Saturday, October 19, 2013

Hermit Thrush

The Hermit Thrush breeds in the Rocky Mountains and from Alaska across central Canada south to New England and Northern Minnesota, Wisconsin and Michigan. This thrush winters in the southern US and along the Pacific coast south to southern Mexico. This photo is of a migrant Hermit Thrush this October in the Carleton College Arboretum—the tiny buffy tips to the wing coverts indicate this individual was hatched this year. Older birds lack these spots.

Unlike other thrushes (e.g., Wood, Gray-cheeked, Swainson’s), Hermit Thrushes do not cross the Gulf of Mexico. This cold-hearty species arrives on its breeding grounds early in the spring and departs late in the fall. Hermit Thrushes usually migrate by night. Normally Hermits take off about 30 minutes after sunset. Most flights end about 40 minutes before sunrise. I often band Hermits very early or late in the day (Delinger et al. 2012).
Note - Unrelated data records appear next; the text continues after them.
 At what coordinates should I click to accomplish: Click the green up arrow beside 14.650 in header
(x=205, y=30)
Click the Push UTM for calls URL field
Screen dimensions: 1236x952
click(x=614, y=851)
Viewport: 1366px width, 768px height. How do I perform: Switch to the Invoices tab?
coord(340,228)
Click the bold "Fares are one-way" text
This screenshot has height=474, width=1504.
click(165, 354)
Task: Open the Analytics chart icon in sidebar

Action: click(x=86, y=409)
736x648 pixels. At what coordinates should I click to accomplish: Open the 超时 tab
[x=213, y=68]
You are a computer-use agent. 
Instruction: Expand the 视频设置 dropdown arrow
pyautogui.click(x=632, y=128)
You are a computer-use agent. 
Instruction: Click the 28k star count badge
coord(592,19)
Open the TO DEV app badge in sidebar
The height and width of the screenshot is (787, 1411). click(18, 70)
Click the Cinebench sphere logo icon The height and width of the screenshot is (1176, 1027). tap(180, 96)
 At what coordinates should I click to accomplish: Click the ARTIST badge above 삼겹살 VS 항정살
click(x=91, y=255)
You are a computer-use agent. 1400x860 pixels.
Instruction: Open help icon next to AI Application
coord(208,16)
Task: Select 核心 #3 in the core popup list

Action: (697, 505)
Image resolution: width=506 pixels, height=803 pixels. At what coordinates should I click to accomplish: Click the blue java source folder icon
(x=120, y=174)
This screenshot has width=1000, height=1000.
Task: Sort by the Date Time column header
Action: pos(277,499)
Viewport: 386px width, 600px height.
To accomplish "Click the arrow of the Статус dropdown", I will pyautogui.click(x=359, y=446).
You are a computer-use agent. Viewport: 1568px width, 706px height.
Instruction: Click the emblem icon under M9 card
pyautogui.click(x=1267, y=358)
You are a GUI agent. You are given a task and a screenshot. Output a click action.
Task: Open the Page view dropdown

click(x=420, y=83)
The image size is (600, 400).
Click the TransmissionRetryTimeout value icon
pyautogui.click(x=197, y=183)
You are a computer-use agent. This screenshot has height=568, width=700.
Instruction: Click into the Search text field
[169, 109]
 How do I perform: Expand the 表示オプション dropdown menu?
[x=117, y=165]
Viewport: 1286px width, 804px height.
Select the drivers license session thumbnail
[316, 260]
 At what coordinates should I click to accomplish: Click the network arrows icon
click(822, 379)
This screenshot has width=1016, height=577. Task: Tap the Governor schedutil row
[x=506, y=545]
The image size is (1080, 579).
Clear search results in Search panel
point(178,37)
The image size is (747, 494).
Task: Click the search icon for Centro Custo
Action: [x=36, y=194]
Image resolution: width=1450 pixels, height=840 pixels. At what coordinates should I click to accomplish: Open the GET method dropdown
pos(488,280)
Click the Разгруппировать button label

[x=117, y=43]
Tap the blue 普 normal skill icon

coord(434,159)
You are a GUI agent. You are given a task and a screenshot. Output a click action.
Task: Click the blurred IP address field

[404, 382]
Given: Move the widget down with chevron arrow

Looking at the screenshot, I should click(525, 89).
Fall migrants prefer migrating in high-pressure weather systems, with clear skies and northerly winds. Curiously, Hermit Thrushes will fly into thunderstorms, “even if doing so results in a reversal of direction.” Each night, they maintain a constant direction (more or less south), changing headings depending on the position of each evening’s sunset, perhaps calibrating an internal magnetic compass (Delinger et al. 2012).